И всё же ближе к делу, господин аббат. В первую очередь обязан сообщить…

Вот здесь стоит подумать, что и как следует сообщить в первую очередь. Аббат де Флёри, воспитатель юного короля, ныне по состоянию здоровья проживающий в малоизвестном монастыре, старался держать руку на пульсе европейской политики.

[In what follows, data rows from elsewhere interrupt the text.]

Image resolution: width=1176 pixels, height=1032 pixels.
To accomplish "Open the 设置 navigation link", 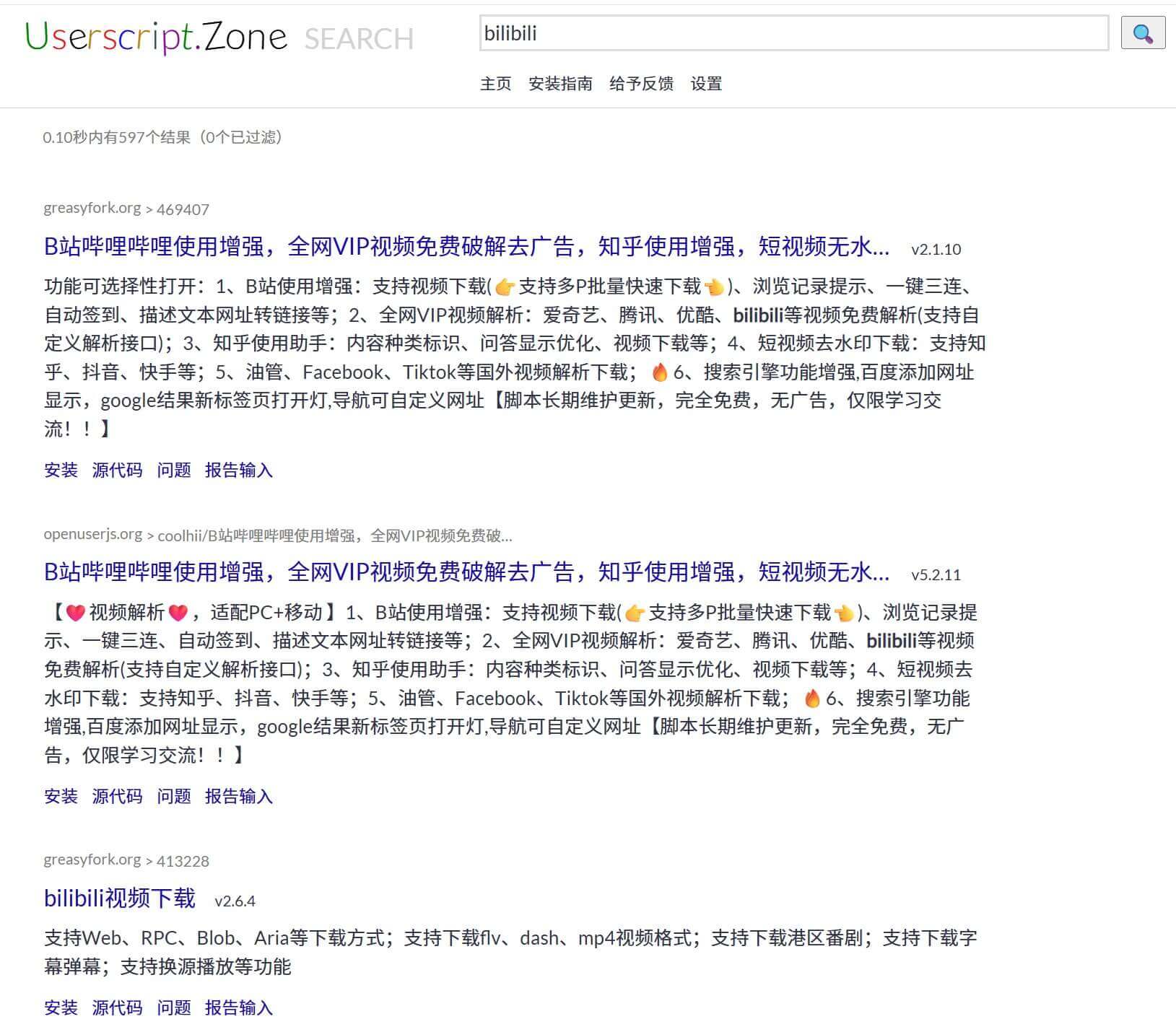I will click(705, 84).
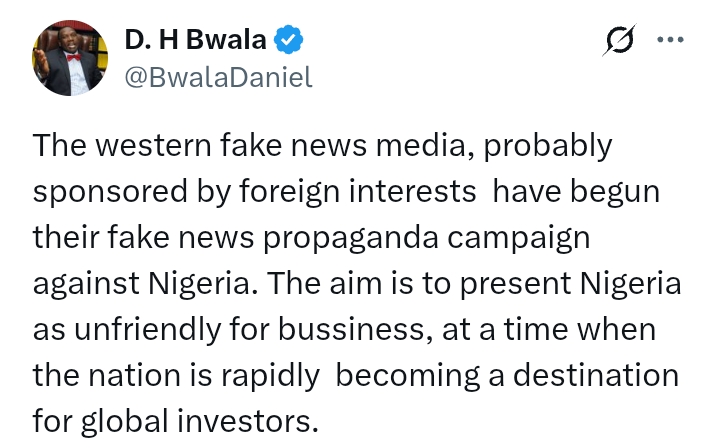Click the blue verified badge
This screenshot has height=448, width=720.
pyautogui.click(x=289, y=40)
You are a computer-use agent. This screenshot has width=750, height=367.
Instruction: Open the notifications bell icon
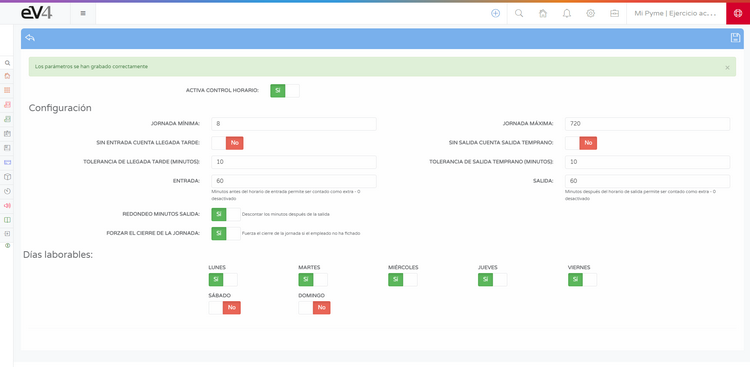click(x=567, y=13)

…В первую очередь обязан сообщить о значительных переменах при дворе его величества Петра. После известий о его письме в Синод многие ожидали, что его величество направит посольство в какую-нибудь из европейских столиц, дабы посвататься к принцессе на выданье. Однако, как я уже ранее сообщал Вам, сего не могло случиться ранее по двум причинам. Во-первых, его величество ещё не оправился от болезни, а во-вторых, меж ним и принцессой альвийской возникла душевная приязнь, ныне переросшая в нечто большее. Принцесса накануне переехала в покои государя, и они живут вместе совершенно открыто, словно супруги. Многие также сомневались, что союз между человеком и альвийкой способен принести потомство, но на днях в Петербург из Москвы были доставлены три смешанных семейства. Ещё в прошлом году знатные альвы выдавали замуж овдовевших крестьянок из числа своих подданных за русских крестьян. Ныне же всему петербургскому обществу довелось убедиться, что браки эти не только плодовиты, но и рождённые дети обладают отменным здоровьем. Президент медицинской канцелярии, господин Блюментрост, что изволил принимать роды у альвийских женщин, обмолвился, будто никогда ещё не видел столь здоровых и жизнеспособных детишек. На кого они похожи, спросите Вы? Сложно сказать, ведь самому старшему из них едва исполнилась неделя. Однако ушки у них остренькие. Следовательно, надежды на бесплодный союз с женщиной нелюдской крови оказались беспочвенны. Принцесса молода и здорова… во всяком случае, выглядит таковой, хотя, если верить самим альвам, ей не менее нескольких тысяч лет от роду. Она способна дать его величеству столь желанного наследника. И даже если недуги сделают своё дело, и государь скончается до времени, оставив на престоле младенца, смуты так или иначе не будет. Ибо принцесса сия училась искусству правления у своего отца, а покойного князя Таннарила я могу назвать как угодно, только не мягкотелым правителем. Сии древние существа куда более циничны и беспощадны, нежели мы.